**Goal of the exercise:** Repeat the data verbatim.

[Input data]

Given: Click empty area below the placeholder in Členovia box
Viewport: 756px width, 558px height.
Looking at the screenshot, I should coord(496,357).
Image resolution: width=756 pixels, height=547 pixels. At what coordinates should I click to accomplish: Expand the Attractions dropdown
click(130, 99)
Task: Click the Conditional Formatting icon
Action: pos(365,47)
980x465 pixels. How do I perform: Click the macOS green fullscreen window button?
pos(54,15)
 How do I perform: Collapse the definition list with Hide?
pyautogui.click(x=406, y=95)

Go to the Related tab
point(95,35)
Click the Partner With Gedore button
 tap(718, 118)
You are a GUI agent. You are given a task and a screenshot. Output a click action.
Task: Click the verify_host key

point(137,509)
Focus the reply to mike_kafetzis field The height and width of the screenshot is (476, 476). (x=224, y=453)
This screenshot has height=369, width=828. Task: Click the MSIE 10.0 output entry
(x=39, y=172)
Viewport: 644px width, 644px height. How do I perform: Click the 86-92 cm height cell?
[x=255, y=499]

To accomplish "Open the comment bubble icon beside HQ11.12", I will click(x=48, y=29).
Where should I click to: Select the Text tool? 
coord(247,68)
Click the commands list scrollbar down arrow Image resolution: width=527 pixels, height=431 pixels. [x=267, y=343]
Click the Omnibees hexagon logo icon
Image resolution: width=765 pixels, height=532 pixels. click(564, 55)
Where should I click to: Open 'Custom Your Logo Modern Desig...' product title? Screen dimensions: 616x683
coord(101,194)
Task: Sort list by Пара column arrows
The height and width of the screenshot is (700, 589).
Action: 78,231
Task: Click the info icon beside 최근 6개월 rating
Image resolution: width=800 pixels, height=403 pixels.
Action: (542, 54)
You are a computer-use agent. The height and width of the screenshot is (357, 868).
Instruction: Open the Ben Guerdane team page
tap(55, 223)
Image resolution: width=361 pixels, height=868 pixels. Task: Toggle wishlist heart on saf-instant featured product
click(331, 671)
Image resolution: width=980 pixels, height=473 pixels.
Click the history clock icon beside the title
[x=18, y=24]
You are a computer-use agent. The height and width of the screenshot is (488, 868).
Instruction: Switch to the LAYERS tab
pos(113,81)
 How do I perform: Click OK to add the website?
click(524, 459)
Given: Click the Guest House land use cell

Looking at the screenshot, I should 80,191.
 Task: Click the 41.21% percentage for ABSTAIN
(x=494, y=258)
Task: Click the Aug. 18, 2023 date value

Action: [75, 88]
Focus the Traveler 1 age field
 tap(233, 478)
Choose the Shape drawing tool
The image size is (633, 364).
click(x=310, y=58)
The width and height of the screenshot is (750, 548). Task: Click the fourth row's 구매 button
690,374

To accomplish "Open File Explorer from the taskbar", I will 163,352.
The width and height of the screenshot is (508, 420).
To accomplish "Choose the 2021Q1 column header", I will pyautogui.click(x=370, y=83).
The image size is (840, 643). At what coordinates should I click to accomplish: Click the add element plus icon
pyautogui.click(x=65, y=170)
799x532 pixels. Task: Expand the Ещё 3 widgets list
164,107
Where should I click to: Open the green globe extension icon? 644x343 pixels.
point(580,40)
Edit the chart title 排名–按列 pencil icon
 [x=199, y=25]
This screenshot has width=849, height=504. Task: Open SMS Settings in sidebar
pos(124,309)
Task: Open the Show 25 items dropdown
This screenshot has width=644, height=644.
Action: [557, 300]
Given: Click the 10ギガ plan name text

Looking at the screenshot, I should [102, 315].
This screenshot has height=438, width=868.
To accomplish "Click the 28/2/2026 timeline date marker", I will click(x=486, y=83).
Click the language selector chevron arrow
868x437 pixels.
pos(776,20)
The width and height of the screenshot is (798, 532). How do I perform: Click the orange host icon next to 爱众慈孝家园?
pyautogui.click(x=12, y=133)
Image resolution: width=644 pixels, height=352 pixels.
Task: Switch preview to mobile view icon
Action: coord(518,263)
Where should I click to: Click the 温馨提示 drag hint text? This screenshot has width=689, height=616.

[/Input data]

**Answer space:**
Given: Click empty area below the placeholder in Členovia box
Viewport: 756px width, 558px height.
Looking at the screenshot, I should coord(496,357).
Image resolution: width=756 pixels, height=547 pixels. At what coordinates should I click to accomplish: Expand the Attractions dropdown
click(130, 99)
Task: Click the Conditional Formatting icon
Action: pos(365,47)
980x465 pixels. How do I perform: Click the macOS green fullscreen window button?
pos(54,15)
 How do I perform: Collapse the definition list with Hide?
pyautogui.click(x=406, y=95)

Go to the Related tab
point(95,35)
Click the Partner With Gedore button
 tap(718, 118)
You are a GUI agent. You are given a task and a screenshot. Output a click action.
Task: Click the verify_host key

point(137,509)
Focus the reply to mike_kafetzis field The height and width of the screenshot is (476, 476). (x=224, y=453)
This screenshot has height=369, width=828. Task: Click the MSIE 10.0 output entry
(x=39, y=172)
Viewport: 644px width, 644px height. How do I perform: Click the 86-92 cm height cell?
[x=255, y=499]

To accomplish "Open the comment bubble icon beside HQ11.12", I will click(x=48, y=29).
Where should I click to: Select the Text tool? 
coord(247,68)
Click the commands list scrollbar down arrow Image resolution: width=527 pixels, height=431 pixels. [x=267, y=343]
Click the Omnibees hexagon logo icon
Image resolution: width=765 pixels, height=532 pixels. click(564, 55)
Where should I click to: Open 'Custom Your Logo Modern Desig...' product title? Screen dimensions: 616x683
coord(101,194)
Task: Sort list by Пара column arrows
The height and width of the screenshot is (700, 589).
Action: 78,231
Task: Click the info icon beside 최근 6개월 rating
Image resolution: width=800 pixels, height=403 pixels.
Action: (542, 54)
You are a computer-use agent. The height and width of the screenshot is (357, 868).
Instruction: Open the Ben Guerdane team page
tap(55, 223)
Image resolution: width=361 pixels, height=868 pixels. Task: Toggle wishlist heart on saf-instant featured product
click(331, 671)
Image resolution: width=980 pixels, height=473 pixels.
Click the history clock icon beside the title
[x=18, y=24]
You are a computer-use agent. The height and width of the screenshot is (488, 868).
Instruction: Switch to the LAYERS tab
pos(113,81)
 How do I perform: Click OK to add the website?
click(524, 459)
Given: Click the Guest House land use cell

Looking at the screenshot, I should 80,191.
 Task: Click the 41.21% percentage for ABSTAIN
(x=494, y=258)
Task: Click the Aug. 18, 2023 date value

Action: [75, 88]
Focus the Traveler 1 age field
 tap(233, 478)
Choose the Shape drawing tool
The image size is (633, 364).
click(x=310, y=58)
The width and height of the screenshot is (750, 548). Task: Click the fourth row's 구매 button
690,374

To accomplish "Open File Explorer from the taskbar", I will 163,352.
The width and height of the screenshot is (508, 420).
To accomplish "Choose the 2021Q1 column header", I will pyautogui.click(x=370, y=83).
The image size is (840, 643). At what coordinates should I click to accomplish: Click the add element plus icon
pyautogui.click(x=65, y=170)
799x532 pixels. Task: Expand the Ещё 3 widgets list
164,107
Where should I click to: Open the green globe extension icon? 644x343 pixels.
point(580,40)
Edit the chart title 排名–按列 pencil icon
 [x=199, y=25]
This screenshot has width=849, height=504. Task: Open SMS Settings in sidebar
pos(124,309)
Task: Open the Show 25 items dropdown
This screenshot has width=644, height=644.
Action: [557, 300]
Given: Click the 10ギガ plan name text

Looking at the screenshot, I should [102, 315].
This screenshot has height=438, width=868.
To accomplish "Click the 28/2/2026 timeline date marker", I will click(x=486, y=83).
Click the language selector chevron arrow
868x437 pixels.
pos(776,20)
The width and height of the screenshot is (798, 532). How do I perform: Click the orange host icon next to 爱众慈孝家园?
pyautogui.click(x=12, y=133)
Image resolution: width=644 pixels, height=352 pixels.
Task: Switch preview to mobile view icon
Action: coord(518,263)
Where should I click to: Click the 温馨提示 drag hint text? This screenshot has width=689, height=616.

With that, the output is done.